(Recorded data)
:::::

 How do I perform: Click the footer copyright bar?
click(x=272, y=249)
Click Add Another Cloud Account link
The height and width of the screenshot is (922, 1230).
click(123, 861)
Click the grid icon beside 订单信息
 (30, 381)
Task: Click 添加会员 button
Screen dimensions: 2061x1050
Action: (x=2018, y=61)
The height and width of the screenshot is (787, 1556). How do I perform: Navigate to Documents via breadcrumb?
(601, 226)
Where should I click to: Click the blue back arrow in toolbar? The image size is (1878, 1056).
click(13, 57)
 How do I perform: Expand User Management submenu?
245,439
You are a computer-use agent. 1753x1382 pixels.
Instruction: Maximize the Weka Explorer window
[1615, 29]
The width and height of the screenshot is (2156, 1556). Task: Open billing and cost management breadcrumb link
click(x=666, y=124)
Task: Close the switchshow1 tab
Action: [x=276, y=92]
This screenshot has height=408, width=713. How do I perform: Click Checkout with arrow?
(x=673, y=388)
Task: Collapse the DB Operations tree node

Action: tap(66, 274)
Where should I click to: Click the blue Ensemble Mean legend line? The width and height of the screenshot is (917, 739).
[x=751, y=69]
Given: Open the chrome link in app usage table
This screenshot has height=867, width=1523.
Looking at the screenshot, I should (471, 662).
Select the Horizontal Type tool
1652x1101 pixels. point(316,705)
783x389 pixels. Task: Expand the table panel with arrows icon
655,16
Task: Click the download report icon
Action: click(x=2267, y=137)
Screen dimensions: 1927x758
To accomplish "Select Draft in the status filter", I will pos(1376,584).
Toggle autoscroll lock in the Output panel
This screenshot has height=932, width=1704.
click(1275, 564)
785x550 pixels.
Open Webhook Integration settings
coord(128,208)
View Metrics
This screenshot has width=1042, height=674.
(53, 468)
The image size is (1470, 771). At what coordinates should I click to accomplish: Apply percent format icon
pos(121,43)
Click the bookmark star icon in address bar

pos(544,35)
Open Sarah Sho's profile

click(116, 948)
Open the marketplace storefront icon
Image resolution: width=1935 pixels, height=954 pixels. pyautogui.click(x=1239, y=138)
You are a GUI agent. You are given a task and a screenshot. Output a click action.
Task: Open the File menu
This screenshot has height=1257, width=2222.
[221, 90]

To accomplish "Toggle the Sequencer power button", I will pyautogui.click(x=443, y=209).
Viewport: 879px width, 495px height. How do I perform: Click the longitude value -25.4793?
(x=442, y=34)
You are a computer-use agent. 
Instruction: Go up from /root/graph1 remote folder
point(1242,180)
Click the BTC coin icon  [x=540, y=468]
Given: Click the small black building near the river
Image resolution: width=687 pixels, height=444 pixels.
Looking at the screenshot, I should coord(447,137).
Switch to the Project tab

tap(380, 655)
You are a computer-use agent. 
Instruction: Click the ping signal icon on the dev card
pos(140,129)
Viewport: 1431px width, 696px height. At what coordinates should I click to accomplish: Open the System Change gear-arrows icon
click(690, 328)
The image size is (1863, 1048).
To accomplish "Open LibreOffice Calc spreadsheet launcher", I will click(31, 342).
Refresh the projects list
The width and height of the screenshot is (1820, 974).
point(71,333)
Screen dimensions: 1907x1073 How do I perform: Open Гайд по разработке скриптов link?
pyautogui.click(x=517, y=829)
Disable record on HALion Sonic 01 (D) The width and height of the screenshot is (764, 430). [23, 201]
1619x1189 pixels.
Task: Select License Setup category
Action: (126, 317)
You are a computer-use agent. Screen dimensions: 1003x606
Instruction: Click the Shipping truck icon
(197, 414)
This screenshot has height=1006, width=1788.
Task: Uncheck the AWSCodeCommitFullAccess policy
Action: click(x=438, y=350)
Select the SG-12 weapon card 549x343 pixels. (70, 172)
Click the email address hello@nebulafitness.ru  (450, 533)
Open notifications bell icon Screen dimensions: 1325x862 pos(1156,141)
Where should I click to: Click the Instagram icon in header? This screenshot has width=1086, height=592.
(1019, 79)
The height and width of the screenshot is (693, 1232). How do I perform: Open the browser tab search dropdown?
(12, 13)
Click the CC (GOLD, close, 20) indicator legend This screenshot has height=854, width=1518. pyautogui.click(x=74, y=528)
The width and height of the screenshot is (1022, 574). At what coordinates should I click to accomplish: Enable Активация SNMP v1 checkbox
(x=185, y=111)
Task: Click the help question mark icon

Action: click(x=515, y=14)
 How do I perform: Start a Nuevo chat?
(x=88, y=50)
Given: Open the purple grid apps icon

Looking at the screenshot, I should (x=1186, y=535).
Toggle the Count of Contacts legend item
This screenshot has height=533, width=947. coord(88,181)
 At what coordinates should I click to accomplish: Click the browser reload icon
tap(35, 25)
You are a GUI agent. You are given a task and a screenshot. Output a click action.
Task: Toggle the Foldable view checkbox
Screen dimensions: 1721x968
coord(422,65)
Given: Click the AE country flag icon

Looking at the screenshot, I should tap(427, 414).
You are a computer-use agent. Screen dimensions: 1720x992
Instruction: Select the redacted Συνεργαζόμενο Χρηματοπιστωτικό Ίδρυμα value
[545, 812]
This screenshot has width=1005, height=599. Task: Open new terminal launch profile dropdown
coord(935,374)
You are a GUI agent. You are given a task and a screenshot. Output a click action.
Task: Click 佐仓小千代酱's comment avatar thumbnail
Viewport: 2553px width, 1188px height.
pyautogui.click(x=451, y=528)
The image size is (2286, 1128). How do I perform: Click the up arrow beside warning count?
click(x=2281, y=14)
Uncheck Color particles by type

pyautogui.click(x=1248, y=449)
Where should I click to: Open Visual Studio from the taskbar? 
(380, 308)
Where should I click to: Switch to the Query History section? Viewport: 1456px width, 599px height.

:::::

▸ PROBLEM: Retype each record above so that every word stays exactly the same.

▸ REPLY TO THE TASK:
 How do I perform: Click the footer copyright bar?
click(x=272, y=249)
Click Add Another Cloud Account link
The height and width of the screenshot is (922, 1230).
click(123, 861)
Click the grid icon beside 订单信息
 (30, 381)
Task: Click 添加会员 button
Screen dimensions: 2061x1050
Action: (x=2018, y=61)
The height and width of the screenshot is (787, 1556). How do I perform: Navigate to Documents via breadcrumb?
(601, 226)
Where should I click to: Click the blue back arrow in toolbar? The image size is (1878, 1056).
click(13, 57)
 How do I perform: Expand User Management submenu?
245,439
You are a computer-use agent. 1753x1382 pixels.
Instruction: Maximize the Weka Explorer window
[1615, 29]
The width and height of the screenshot is (2156, 1556). Task: Open billing and cost management breadcrumb link
click(x=666, y=124)
Task: Close the switchshow1 tab
Action: [x=276, y=92]
This screenshot has height=408, width=713. How do I perform: Click Checkout with arrow?
(x=673, y=388)
Task: Collapse the DB Operations tree node

Action: tap(66, 274)
Where should I click to: Click the blue Ensemble Mean legend line? The width and height of the screenshot is (917, 739).
[x=751, y=69]
Given: Open the chrome link in app usage table
This screenshot has height=867, width=1523.
Looking at the screenshot, I should (471, 662).
Select the Horizontal Type tool
1652x1101 pixels. point(316,705)
783x389 pixels. Task: Expand the table panel with arrows icon
655,16
Task: Click the download report icon
Action: click(x=2267, y=137)
Screen dimensions: 1927x758
To accomplish "Select Draft in the status filter", I will pos(1376,584).
Toggle autoscroll lock in the Output panel
This screenshot has height=932, width=1704.
click(1275, 564)
785x550 pixels.
Open Webhook Integration settings
coord(128,208)
View Metrics
This screenshot has width=1042, height=674.
(53, 468)
The image size is (1470, 771). At what coordinates should I click to accomplish: Apply percent format icon
pos(121,43)
Click the bookmark star icon in address bar

pos(544,35)
Open Sarah Sho's profile

click(116, 948)
Open the marketplace storefront icon
Image resolution: width=1935 pixels, height=954 pixels. pyautogui.click(x=1239, y=138)
You are a GUI agent. You are given a task and a screenshot. Output a click action.
Task: Open the File menu
This screenshot has height=1257, width=2222.
[221, 90]

To accomplish "Toggle the Sequencer power button", I will pyautogui.click(x=443, y=209).
Viewport: 879px width, 495px height. How do I perform: Click the longitude value -25.4793?
(x=442, y=34)
You are a computer-use agent. 
Instruction: Go up from /root/graph1 remote folder
point(1242,180)
Click the BTC coin icon  [x=540, y=468]
Given: Click the small black building near the river
Image resolution: width=687 pixels, height=444 pixels.
Looking at the screenshot, I should coord(447,137).
Switch to the Project tab

tap(380, 655)
You are a computer-use agent. 
Instruction: Click the ping signal icon on the dev card
pos(140,129)
Viewport: 1431px width, 696px height. At what coordinates should I click to accomplish: Open the System Change gear-arrows icon
click(690, 328)
The image size is (1863, 1048).
To accomplish "Open LibreOffice Calc spreadsheet launcher", I will click(31, 342).
Refresh the projects list
The width and height of the screenshot is (1820, 974).
point(71,333)
Screen dimensions: 1907x1073 How do I perform: Open Гайд по разработке скриптов link?
pyautogui.click(x=517, y=829)
Disable record on HALion Sonic 01 (D) The width and height of the screenshot is (764, 430). [23, 201]
1619x1189 pixels.
Task: Select License Setup category
Action: (126, 317)
You are a computer-use agent. Screen dimensions: 1003x606
Instruction: Click the Shipping truck icon
(197, 414)
This screenshot has height=1006, width=1788.
Task: Uncheck the AWSCodeCommitFullAccess policy
Action: click(x=438, y=350)
Select the SG-12 weapon card 549x343 pixels. (70, 172)
Click the email address hello@nebulafitness.ru  (450, 533)
Open notifications bell icon Screen dimensions: 1325x862 pos(1156,141)
Where should I click to: Click the Instagram icon in header? This screenshot has width=1086, height=592.
(1019, 79)
The height and width of the screenshot is (693, 1232). How do I perform: Open the browser tab search dropdown?
(12, 13)
Click the CC (GOLD, close, 20) indicator legend This screenshot has height=854, width=1518. pyautogui.click(x=74, y=528)
The width and height of the screenshot is (1022, 574). At what coordinates should I click to accomplish: Enable Активация SNMP v1 checkbox
(x=185, y=111)
Task: Click the help question mark icon

Action: click(x=515, y=14)
 How do I perform: Start a Nuevo chat?
(x=88, y=50)
Given: Open the purple grid apps icon

Looking at the screenshot, I should (x=1186, y=535).
Toggle the Count of Contacts legend item
This screenshot has height=533, width=947. coord(88,181)
 At what coordinates should I click to accomplish: Click the browser reload icon
tap(35, 25)
You are a GUI agent. You are given a task and a screenshot. Output a click action.
Task: Toggle the Foldable view checkbox
Screen dimensions: 1721x968
coord(422,65)
Given: Click the AE country flag icon

Looking at the screenshot, I should tap(427, 414).
You are a computer-use agent. Screen dimensions: 1720x992
Instruction: Select the redacted Συνεργαζόμενο Χρηματοπιστωτικό Ίδρυμα value
[545, 812]
This screenshot has width=1005, height=599. Task: Open new terminal launch profile dropdown
coord(935,374)
You are a GUI agent. You are given a task and a screenshot. Output a click action.
Task: Click 佐仓小千代酱's comment avatar thumbnail
Viewport: 2553px width, 1188px height.
pyautogui.click(x=451, y=528)
The image size is (2286, 1128). How do I perform: Click the up arrow beside warning count?
click(x=2281, y=14)
Uncheck Color particles by type

pyautogui.click(x=1248, y=449)
Where should I click to: Open Visual Studio from the taskbar? 
(380, 308)
Where should I click to: Switch to the Query History section? Viewport: 1456px width, 599px height.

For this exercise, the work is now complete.